%%

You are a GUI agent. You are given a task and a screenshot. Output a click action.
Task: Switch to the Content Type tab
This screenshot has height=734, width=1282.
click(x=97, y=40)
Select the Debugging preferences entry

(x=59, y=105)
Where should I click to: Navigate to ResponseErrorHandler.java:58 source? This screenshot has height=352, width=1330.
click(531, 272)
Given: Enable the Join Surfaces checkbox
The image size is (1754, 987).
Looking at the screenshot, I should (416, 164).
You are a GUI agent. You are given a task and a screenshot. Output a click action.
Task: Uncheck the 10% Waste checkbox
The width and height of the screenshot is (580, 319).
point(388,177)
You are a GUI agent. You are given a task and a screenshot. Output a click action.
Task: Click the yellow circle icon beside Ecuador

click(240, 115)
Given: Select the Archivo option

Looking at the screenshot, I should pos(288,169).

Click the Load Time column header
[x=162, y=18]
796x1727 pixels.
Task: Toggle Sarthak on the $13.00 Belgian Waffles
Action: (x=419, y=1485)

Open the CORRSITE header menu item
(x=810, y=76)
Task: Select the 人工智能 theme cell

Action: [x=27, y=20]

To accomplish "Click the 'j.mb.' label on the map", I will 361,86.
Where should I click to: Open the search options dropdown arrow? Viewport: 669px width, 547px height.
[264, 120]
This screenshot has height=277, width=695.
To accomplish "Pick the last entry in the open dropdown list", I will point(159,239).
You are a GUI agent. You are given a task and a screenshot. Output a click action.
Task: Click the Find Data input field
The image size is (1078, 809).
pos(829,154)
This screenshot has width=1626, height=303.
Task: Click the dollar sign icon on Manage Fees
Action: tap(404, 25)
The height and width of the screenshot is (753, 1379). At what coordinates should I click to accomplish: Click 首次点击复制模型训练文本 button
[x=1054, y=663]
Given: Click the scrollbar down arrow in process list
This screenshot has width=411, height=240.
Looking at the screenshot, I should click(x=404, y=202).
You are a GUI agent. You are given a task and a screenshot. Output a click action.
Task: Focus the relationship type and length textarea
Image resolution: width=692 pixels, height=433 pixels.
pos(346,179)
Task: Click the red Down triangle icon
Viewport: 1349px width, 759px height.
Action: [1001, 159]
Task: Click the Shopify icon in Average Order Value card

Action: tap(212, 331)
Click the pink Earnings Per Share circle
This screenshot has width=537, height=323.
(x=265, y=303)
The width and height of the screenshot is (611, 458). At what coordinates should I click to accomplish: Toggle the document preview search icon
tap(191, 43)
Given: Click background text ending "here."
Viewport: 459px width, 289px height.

%%

● TASK DESCRIPTION
Rewrite the entries above with every occurrence of "GUI agent" changed to "interface agent" and everything else left unchanged.

● RESULT OF THIS EXERCISE
You are a interface agent. You are given a task and a screenshot. Output a click action.
Task: Switch to the Content Type tab
This screenshot has height=734, width=1282.
click(x=97, y=40)
Select the Debugging preferences entry

(x=59, y=105)
Where should I click to: Navigate to ResponseErrorHandler.java:58 source? This screenshot has height=352, width=1330.
click(531, 272)
Given: Enable the Join Surfaces checkbox
The image size is (1754, 987).
Looking at the screenshot, I should (416, 164).
You are a interface agent. You are given a task and a screenshot. Output a click action.
Task: Uncheck the 10% Waste checkbox
The width and height of the screenshot is (580, 319).
point(388,177)
You are a interface agent. You are given a task and a screenshot. Output a click action.
Task: Click the yellow circle icon beside Ecuador

click(240, 115)
Given: Select the Archivo option

Looking at the screenshot, I should pos(288,169).

Click the Load Time column header
[x=162, y=18]
796x1727 pixels.
Task: Toggle Sarthak on the $13.00 Belgian Waffles
Action: (x=419, y=1485)

Open the CORRSITE header menu item
(x=810, y=76)
Task: Select the 人工智能 theme cell

Action: [x=27, y=20]

To accomplish "Click the 'j.mb.' label on the map", I will 361,86.
Where should I click to: Open the search options dropdown arrow? Viewport: 669px width, 547px height.
[264, 120]
This screenshot has height=277, width=695.
To accomplish "Pick the last entry in the open dropdown list", I will point(159,239).
You are a interface agent. You are given a task and a screenshot. Output a click action.
Task: Click the Find Data input field
The image size is (1078, 809).
pos(829,154)
This screenshot has width=1626, height=303.
Task: Click the dollar sign icon on Manage Fees
Action: tap(404, 25)
The height and width of the screenshot is (753, 1379). At what coordinates should I click to accomplish: Click 首次点击复制模型训练文本 button
[x=1054, y=663]
Given: Click the scrollbar down arrow in process list
This screenshot has width=411, height=240.
Looking at the screenshot, I should click(x=404, y=202).
You are a interface agent. You are given a task and a screenshot. Output a click action.
Task: Focus the relationship type and length textarea
Image resolution: width=692 pixels, height=433 pixels.
pos(346,179)
Task: Click the red Down triangle icon
Viewport: 1349px width, 759px height.
Action: [1001, 159]
Task: Click the Shopify icon in Average Order Value card

Action: tap(212, 331)
Click the pink Earnings Per Share circle
This screenshot has width=537, height=323.
(x=265, y=303)
The width and height of the screenshot is (611, 458). At what coordinates should I click to accomplish: Toggle the document preview search icon
tap(191, 43)
Given: Click background text ending "here."
Viewport: 459px width, 289px height.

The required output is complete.